Louisiana, like much of the country, is currently wrestling with a growing opioid abuse problem. In East Baton Rouge Parish, there were more overdoses than murders last year: 89 to 61.

"There are far too many families being torn apart by preventable deaths," said Gov. John Bel Edwards.

During the upcoming legislative session, the governor is backing two bills aimed at combating the state's growing opioid problem. One of those bills, sponsored by Rep. Helena Moreno, D-New Orleans, puts a limit on how much of a drug a doctor can prescribe. The bill allows only a 7-day supply of opioids for first-time adult patients, with exceptions for those suffering from cancer or receiving hospice care. It also provides restrictions on the size of an opioid prescription for children.

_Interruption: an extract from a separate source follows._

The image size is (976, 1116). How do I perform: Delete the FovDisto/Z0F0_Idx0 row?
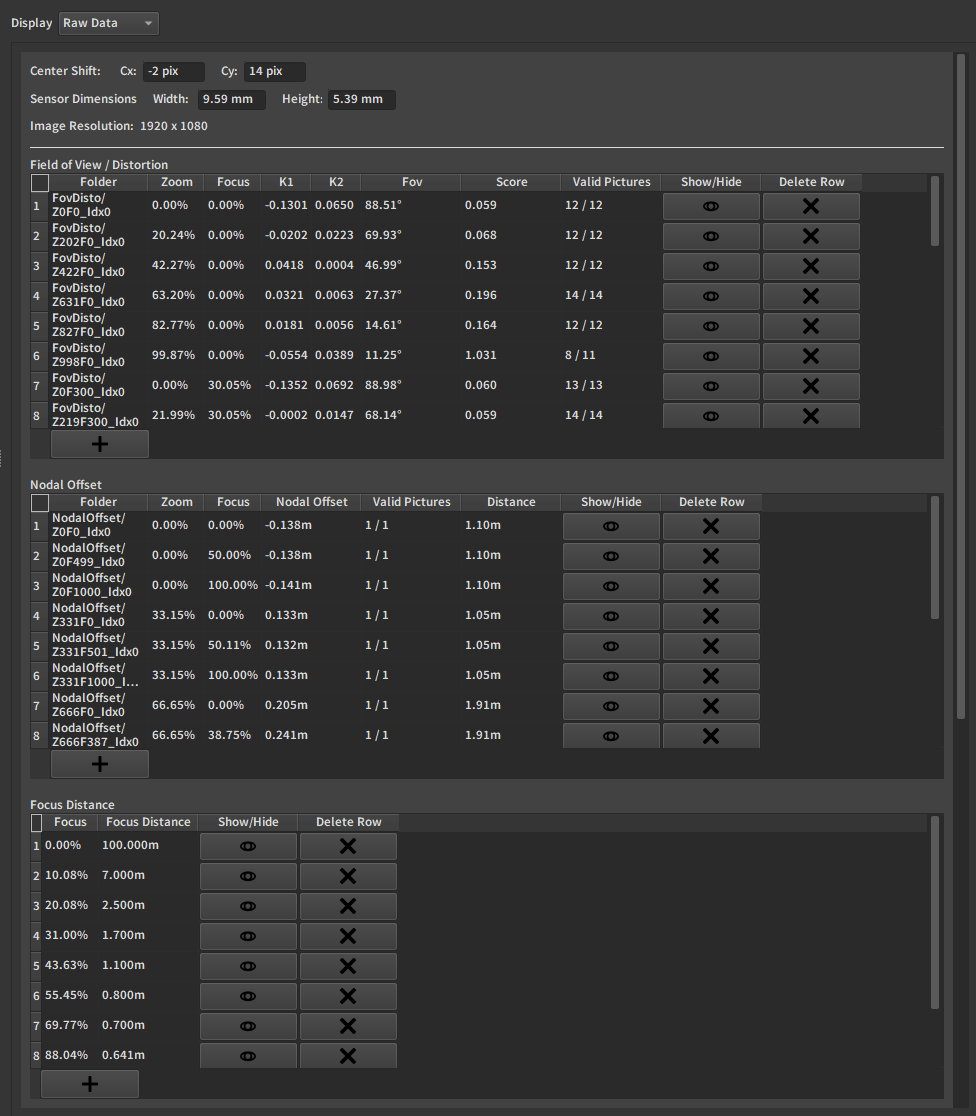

"Making sure, for example, that we're not prescribing at the outset more pain pills than is necessary for a medical condition limits the opportunity for patients to become addicted in the first place to prescription opioids," said Edwards.

The other bill, sponsored by Sen. Fred Mills, R-Parks, mandates that doctors make sure patients are not shopping around and getting more of a drug than they should. "We can strengthen and make sure doctors are checking the first time, so they are not duplicating efforts that are already taking place," said Edwards.

Bills aimed at fighting the opioid problem have seen success in recent years at the capitol. In 2016, legislation making the overdose reversal drug, Naxolone, available over-the-counter flew through the capitol without a single vote in opposition.

Lawmakers from both sides of the partisan aisle are already voicing support for the two measures this year.

"Something everyone realizes, we've got to get a handle on some kind of way," said Rep. Rogers Pope, R-Denham Springs, who called voting in support of the new measures a "no brainer."

The receptacles at Walgreens pharmacies will be available for use during normal pharmacy hours. Receptacles have been installed at the following locations:

  • Baton Rouge: 3550 Government St.
  • Baton Rouge: 4747 S Sherwood Forest Blvd.
  • Bossier City: 2107 Airline Dr.
  • Covington: 1203 Business 190
  • Houma: 1435 W Tunnel Blvd.
  • Lafayette: 2517 Kaliste Saloom Rd.
  • Marrero: 4600 Westbank Expy.
  • Metairie: 4545 W Esplanade Ave.
  • New Orleans: 4110 General Degaulle Dr.
  • Opelousas: 410 Creswell Ln.
  • Slidell: 1260 Front St.
  • Sulphur: 1021 Beglis Pkwy.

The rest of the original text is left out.